Code Organization

Goals of Kete

Kete is a collection of tools for calculating the orbits and expected fluxes for minor planets for the purpose of estimating which objects are visible in current, past, or future sky surveys. Specifically the goal is that these calculations may be performed on the full set of all known asteroids in a reasonable amount of time on a laptop.

Propagation

There are a number of existing tools which enable the propagation of orbits for many millions or billions of years, but these typically are designed for a comparatively small number of objects (perhaps 10-100 thousand), whereas kete’s design intent is 10-100 million objects over the course of decades. The total compute approximately scales like:

computation time ~ (number of objects) x (length of time being simulated)

However solving the large number of objects for a relatively short length of time can be optimized differently than a small number of objects for Giga-years.

Flux Estimation

After propagation has been performed, it is important to estimate the total expected flux of the objects from the point of view of an observer. There are a number of models for this available, including the Near Earth Asteroid Thermal Model (NEATM), the Fast Rotator Model (FRM), and the HG-Magnitude system which is common for asteroids in the visible band.

SPICE Kernel Interoperability

SPICE is a commonly used software package which has been in development for several decades at this point, and is often used to keep track of the ephemeris of planets, satellites (both natural and artificial), asteroids, and comets. Essentially the motion of anything in the Solar System can be encoded in some flavor of SPICE kernel. The primary downside of using cSPICE is that there is no native support for multi-core cpu queries (an artifact of the age of the code). Kete has native multi-core support for the majority of all commonly used SPICE kernels.

High level Structure

Why Rust?

Given the goals listed above, it is clear that performance plays a key roll in design considerations of the tool. As a result of this, the Rust language was chosen as the primary language for a majority of the business logic. A Python “wrapper” was written on top of the Rust core, allowing users to call the compiled Rust code from Python. This wrapper lowers the barrier to entry for users doing data-analysis or simulations without having to learn the underlying Rust.

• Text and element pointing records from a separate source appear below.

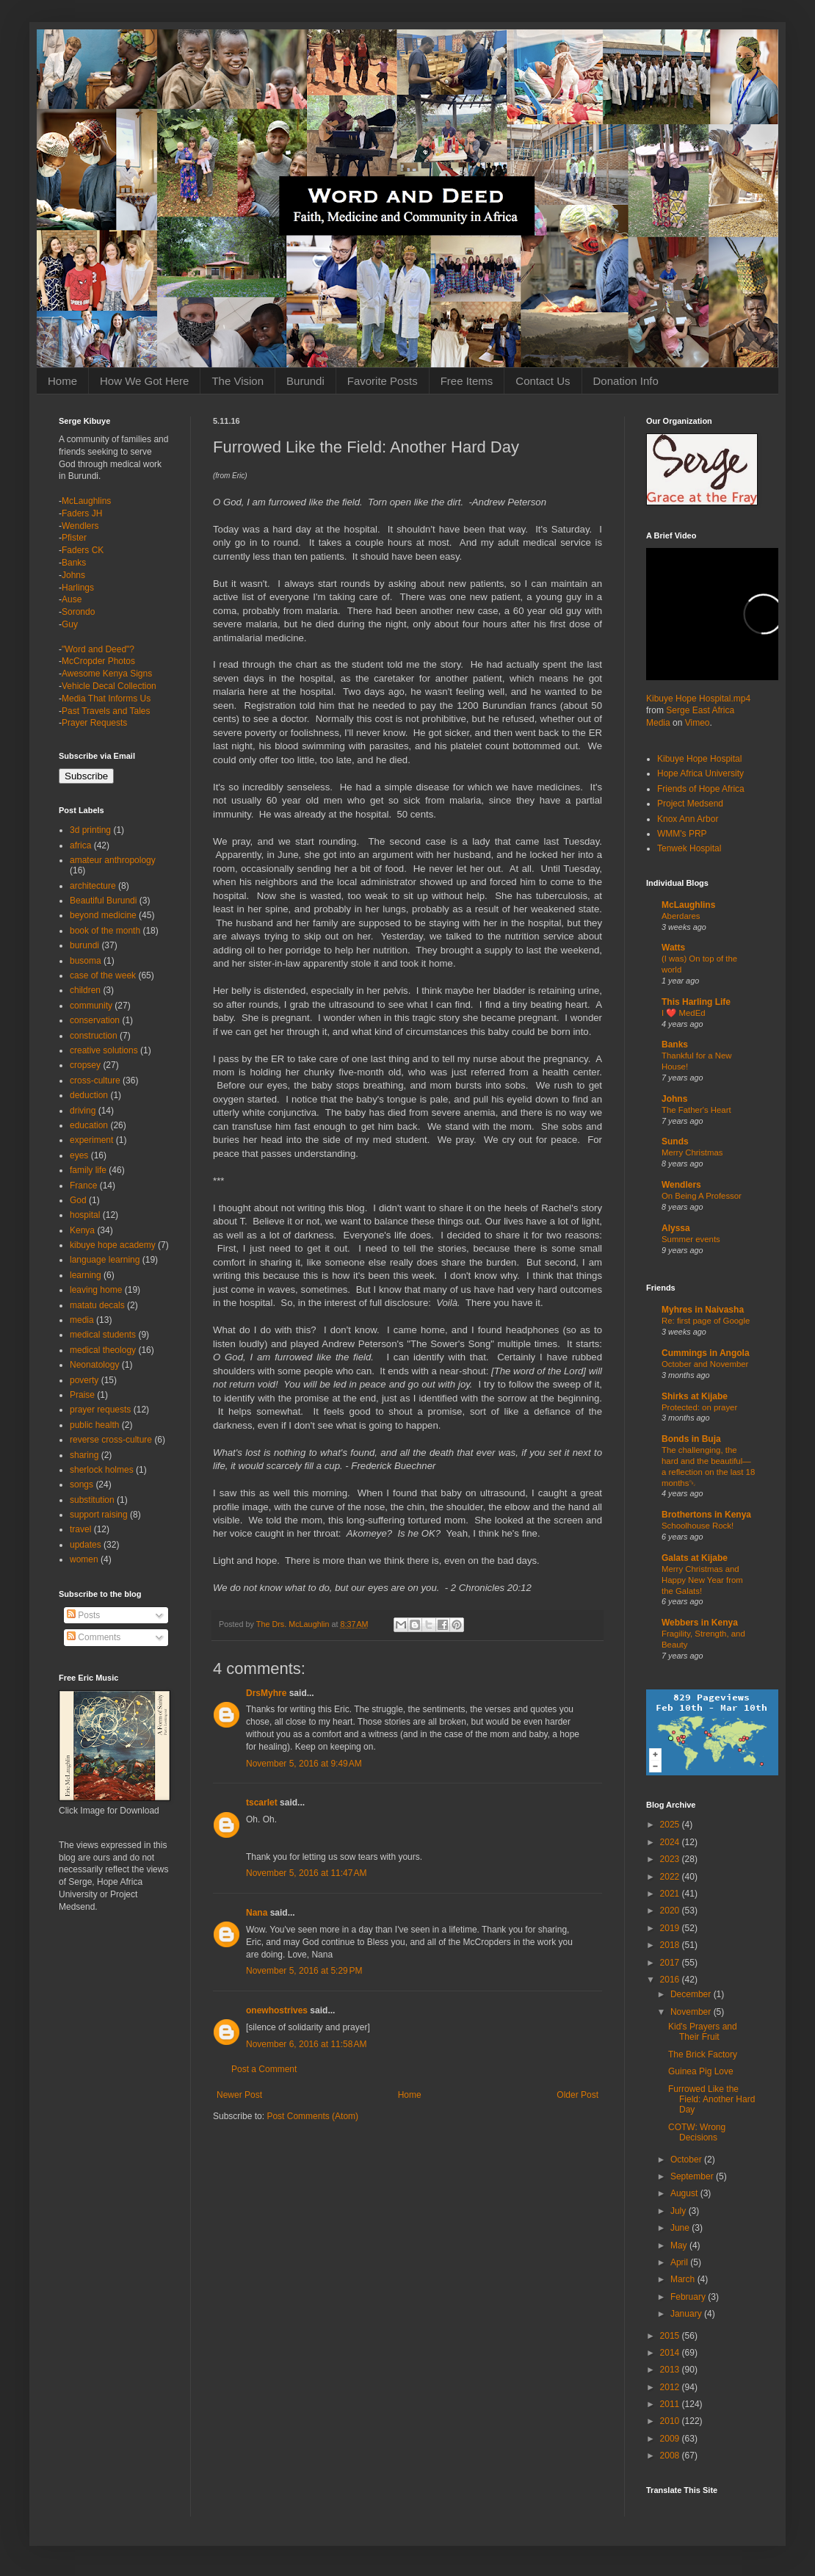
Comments (93, 1637)
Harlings (78, 587)
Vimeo (697, 723)
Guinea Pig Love (701, 2071)
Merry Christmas (692, 1152)
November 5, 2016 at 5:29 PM (304, 1971)
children (85, 990)
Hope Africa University (700, 773)
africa (80, 845)
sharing (84, 1455)
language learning (105, 1260)
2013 (671, 2369)
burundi (84, 945)
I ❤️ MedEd (684, 1013)
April (680, 2262)
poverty (84, 1380)
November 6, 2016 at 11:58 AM (306, 2044)
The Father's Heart (696, 1109)
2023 (671, 1859)
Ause (72, 599)
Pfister (74, 538)
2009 (671, 2439)
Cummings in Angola (706, 1353)
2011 (671, 2404)
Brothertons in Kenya (706, 1514)
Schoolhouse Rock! (698, 1525)
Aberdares (681, 916)
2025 (671, 1824)
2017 (671, 1963)
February (689, 2297)
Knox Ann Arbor (687, 819)
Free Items (467, 381)
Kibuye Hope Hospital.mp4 (698, 698)
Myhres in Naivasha (703, 1310)
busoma (85, 961)
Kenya (82, 1230)
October (687, 2159)
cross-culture (95, 1080)
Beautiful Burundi (103, 900)
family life (88, 1170)
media (82, 1320)
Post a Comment (264, 2069)
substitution (92, 1500)
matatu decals (97, 1305)
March (684, 2279)
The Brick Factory (702, 2054)
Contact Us (542, 381)
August (685, 2193)
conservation (95, 1020)
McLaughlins (86, 501)
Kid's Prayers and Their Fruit (702, 2031)
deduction (89, 1095)
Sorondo (78, 612)
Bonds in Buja (691, 1439)
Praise (82, 1395)
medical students (103, 1335)
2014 (671, 2353)
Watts (673, 947)
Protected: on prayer (699, 1407)
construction (93, 1036)
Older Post (577, 2095)
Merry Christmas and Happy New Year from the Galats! (702, 1580)
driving (82, 1110)
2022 (671, 1877)
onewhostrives (277, 2010)
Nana (256, 1913)
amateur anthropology (113, 860)
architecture (93, 886)
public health (94, 1425)
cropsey (85, 1065)
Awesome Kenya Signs (107, 673)
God (78, 1200)
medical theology (103, 1350)
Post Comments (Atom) (312, 2116)
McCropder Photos (98, 661)
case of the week (103, 975)
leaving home (96, 1290)
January (687, 2314)
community (91, 1005)
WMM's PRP (682, 834)
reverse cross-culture (111, 1440)
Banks (74, 563)
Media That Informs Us (106, 698)
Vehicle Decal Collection (109, 686)
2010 (671, 2421)
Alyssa (676, 1228)
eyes (79, 1155)
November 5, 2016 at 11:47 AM (306, 1873)
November (692, 2012)
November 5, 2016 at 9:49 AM (304, 1763)
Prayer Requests (94, 723)
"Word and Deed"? (98, 649)
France (83, 1185)
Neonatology (94, 1365)
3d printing (90, 830)
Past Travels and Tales (106, 711)
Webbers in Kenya (700, 1622)
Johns (73, 575)
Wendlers (80, 526)
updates (85, 1545)
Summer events (691, 1239)
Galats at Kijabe (695, 1558)
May (679, 2245)
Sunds (675, 1141)
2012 (671, 2387)
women (84, 1559)
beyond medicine (103, 915)
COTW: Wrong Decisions (696, 2132)
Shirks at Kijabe (695, 1396)
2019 (671, 1928)
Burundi (305, 381)
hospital (85, 1215)
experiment (91, 1140)
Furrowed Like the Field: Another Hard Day (711, 2099)
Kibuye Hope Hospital (699, 759)
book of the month (105, 931)
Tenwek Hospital (689, 848)
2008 (671, 2455)
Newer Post (239, 2095)
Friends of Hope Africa (701, 789)
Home (62, 381)
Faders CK (83, 550)
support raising (99, 1514)
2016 (671, 1979)
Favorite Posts (382, 381)
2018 (671, 1945)
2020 (671, 1910)
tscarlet (262, 1802)
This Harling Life (696, 1002)
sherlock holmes (102, 1470)
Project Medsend (690, 803)
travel (80, 1529)
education (89, 1125)
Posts (83, 1615)
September (693, 2176)
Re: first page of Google (706, 1320)
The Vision (237, 381)
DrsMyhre (266, 1693)
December (692, 1994)
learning (85, 1275)
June (681, 2228)
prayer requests (100, 1409)
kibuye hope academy (113, 1245)
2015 (671, 2336)
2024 (671, 1842)
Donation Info (626, 381)
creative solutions (104, 1050)
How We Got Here (144, 381)
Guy (70, 624)
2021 (671, 1893)
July (679, 2211)
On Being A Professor (702, 1195)
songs (81, 1484)
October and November (705, 1364)
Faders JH (82, 513)
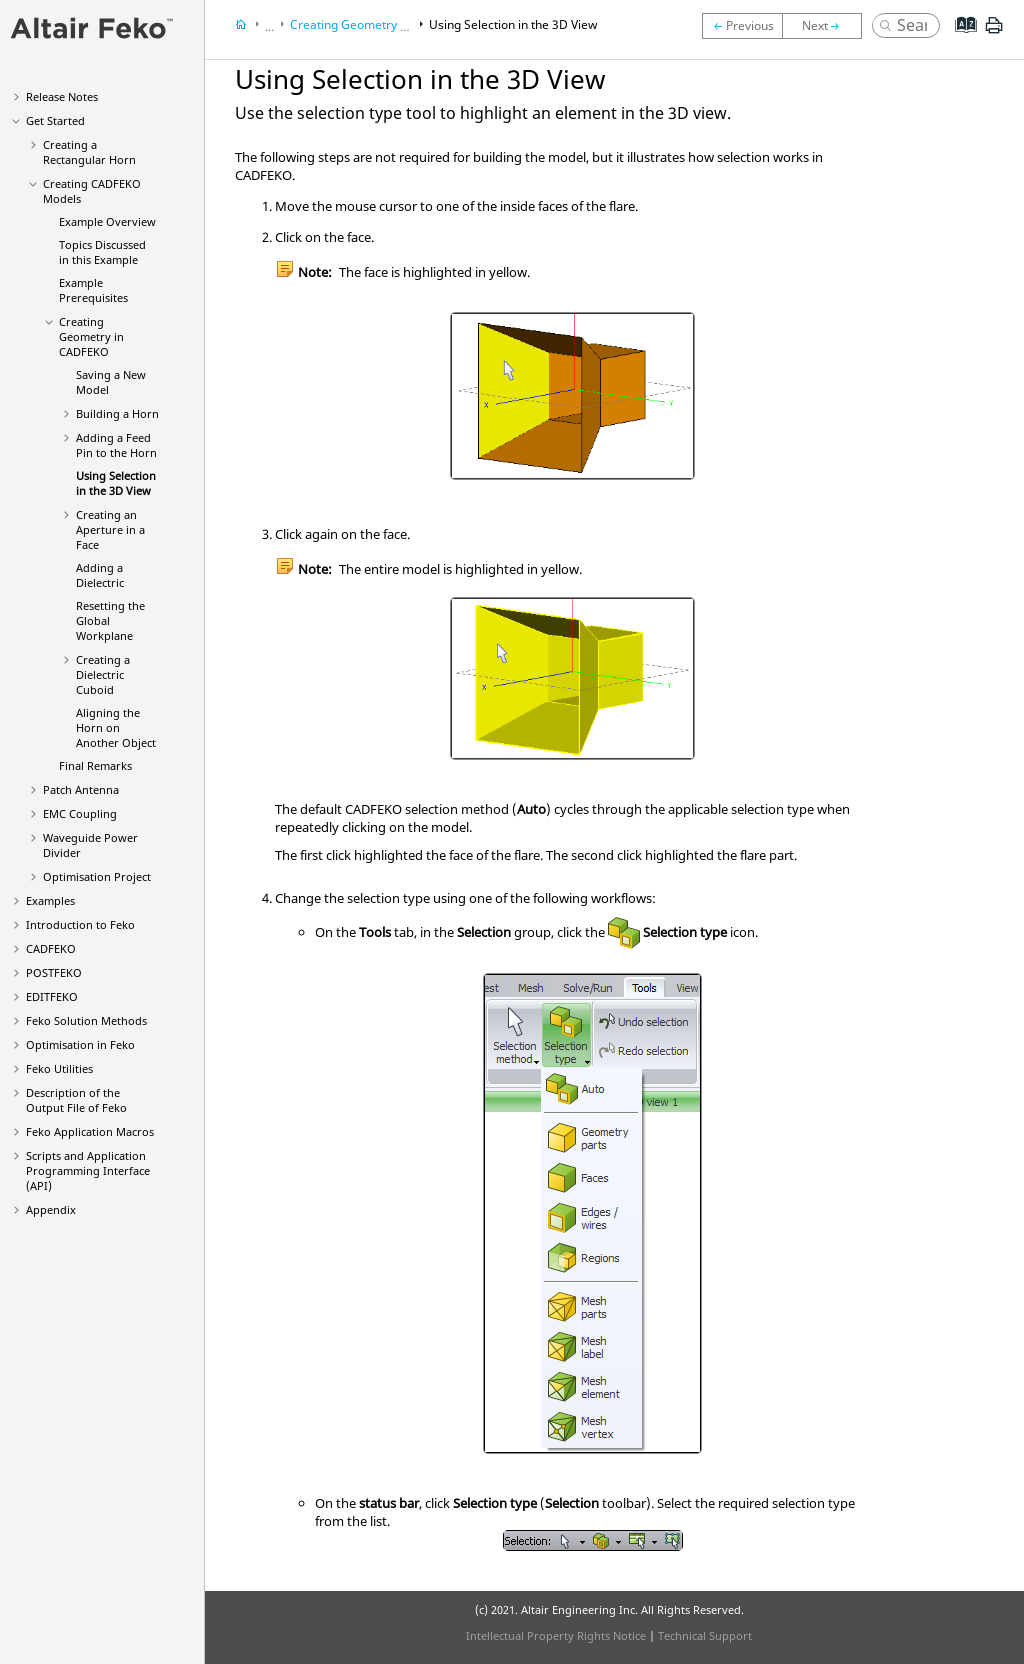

Rust has a number of advantages over existing languages, it’s performance is typically comparable to C++/C, however due to the structure of the language it is less prone to the most common type of errors to do with memory allocation and management. In addition to this, Rust has excellent native multi-core support, especially for embarrassingly parallel problems such as the orbit propagation required for kete.

Kete Core

The Rust core of the library, which does the underlying orbit and flux calculations is written entirely without any reference to Python. This core part is available as kete_core, and programming can be done entirely within Rust for tools which do not require the Python wrapper. This design was chosen so that systems tools which would benefit from orbit computation can be written without having to have Python installed. It is important to note that if performance is a concern, then removing the Python is an important step to get the maximum possible performance.

Core Python Wrapper

The Rust library described above then has Python wrappers written over it, allowing users to call these compiled tools inside of Python. In order to do this, some boiler-plate code is required to glue these independent parts together. This is where the rust folder inside of kete comes from. Inside of this folder there are rust files which are mostly a one-to-one mapping to their respective counterparts inside of the kete_core. Ideally there should be no ‘business’ logic contained within these wrappers, and they should largely exist to provide convenient mappings from the Python concepts to the Rust internal organization.

Kete Python

The remaining part of the code which is strictly Python is mostly quality of life functions, plotting, and web query code. There is little to no mathematics or physics contained within the Python.